Capitol Notebook: Committee OKs Tax Breaks For Three Rural Industries

A legislative committee’s decision to give Perham and Jackson industries tax breaks set off debate Thursday about a rural economic development program.

A House committee approved a bill allowing expanding businesses in Perham and Jackson to enroll in the Job Opportunity Building Zones program that provides tax breaks to some rural businesses.

The House jobs committee passed the plan on a split voice vote, sending it to other committees before it receives a full House vote.

The bill began as one to allow Tuffy’s Pet Foods and Industrial Finishing Services in Perham to be relieved of most taxes in the next several years. The committee amended the bill to include AGCO in Jackson.

All three plants plan expansions. Together they would add more than 1,000 jobs.

Wayne Caughey of Tuffy’s Pet Foods’ parent company said a planned expansion would double the Perham plant’s capacity. Already, the pet food firm has increased from 35 workers to 160 in a decade, and boosted production from 20,000 tons a year to 120,000 tons.

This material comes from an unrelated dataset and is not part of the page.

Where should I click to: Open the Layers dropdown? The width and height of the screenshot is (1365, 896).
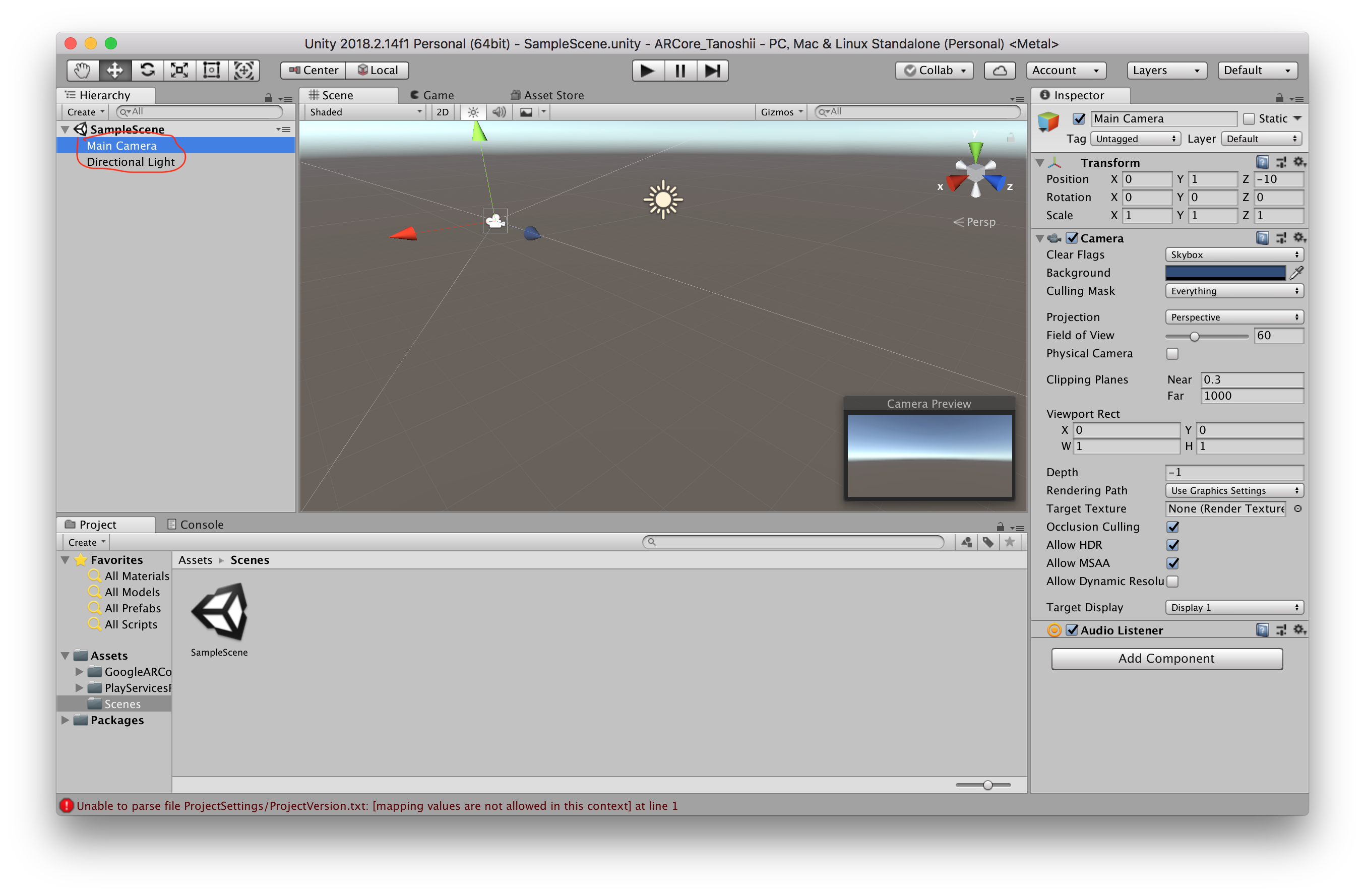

Without tax relief, Tuffy’s could go elsewhere.

“The alternative we have … is looking at facilities in other areas of the country,” Caughey said.

Tuffy’s sister company, Barrels of Fun snack foods, received JOBZ help in 2004, which Caughey said helped increase annual sales from $35 million to $100 million.

President Steve Campbell of Industrial Finishing Services in Perham, Deer Creek and New York Mills said his company received JOBZ help in 2005.

“The business climate has changed so much that we need to invest in new equipment,” Campbell said.

Rep. Rod Hamilton, R-Mountain Lake, convinced committee members to allow tax breaks for AGCO to expand its farm tractor production in its Jackson plant.

But Rep. Tim Mahoney, DFL-St. Paul, criticized JOBZ, a program promoted by  then-GOP Gov. Tim Pawlenty.

Mahoney said that eliminating many taxes on new and expanding businesses can cost up to $64,000 per job.

Rep. Bev Scalze, DFL-Little Canada, said the overall bill by Rep. Mark Murdock, R-Ottertail, and Hamilton’s amendment favor a few businesses over others.

“The state should not be setting different rules for one or two or three businesses,” Scalze said.

Mahoney warned committee members that as the Murdock bill advances, other legislators will want to add projects in their areas to the tax-break list.

“This is the Christmas tree for JOBZ,” Mahoney said. “The cost to our state will start to escalate.”

 ‘Just in case’ bill

Rep. Keith Downey, R-Edina, wants Minnesota legislators to pass legislation to prepare the state in case the federal government does not fulfill its funding obligations.

“The situation here is pretty simple: The federal government is broke,” Downey said. “As Washington continues to borrow and deficit spend, we need to take steps to ensure Minnesota can fund its priorities and serve our citizens in the event the federal government is unable to deliver on its funding obligations.”

The bill requires state agencies to prepare plans in case expected federal funds are not forthcoming.

 Gay marriage fights

A hearing today about a proposal to place a gay-marriage ban in the Minnesota Constitution likely will draw a large crowd.

Gay-rights group OutFront Minnesota Thursday encouraged its supporters to pack the meeting room.

The proposed constitutional amendment would define a marriage as being between one man and one woman.

While most Republicans support the concept, one group came out against it on Thursday.

Minnesota Log Cabin Republicans say they are disappointed by the amendment.

“In 2010, Log Cabin Republicans celebrated when the GOP took control of the Minnesota House and Senate,” Log Cabin official Ken Smoron said. “We looked forward to Republican legislators obeying a voter mandate to put a laser focus on the out-of-control spending at the State Capitol. It is deeply disappointing to see members of our party turn away from that mission in favor of a divisive social agenda.”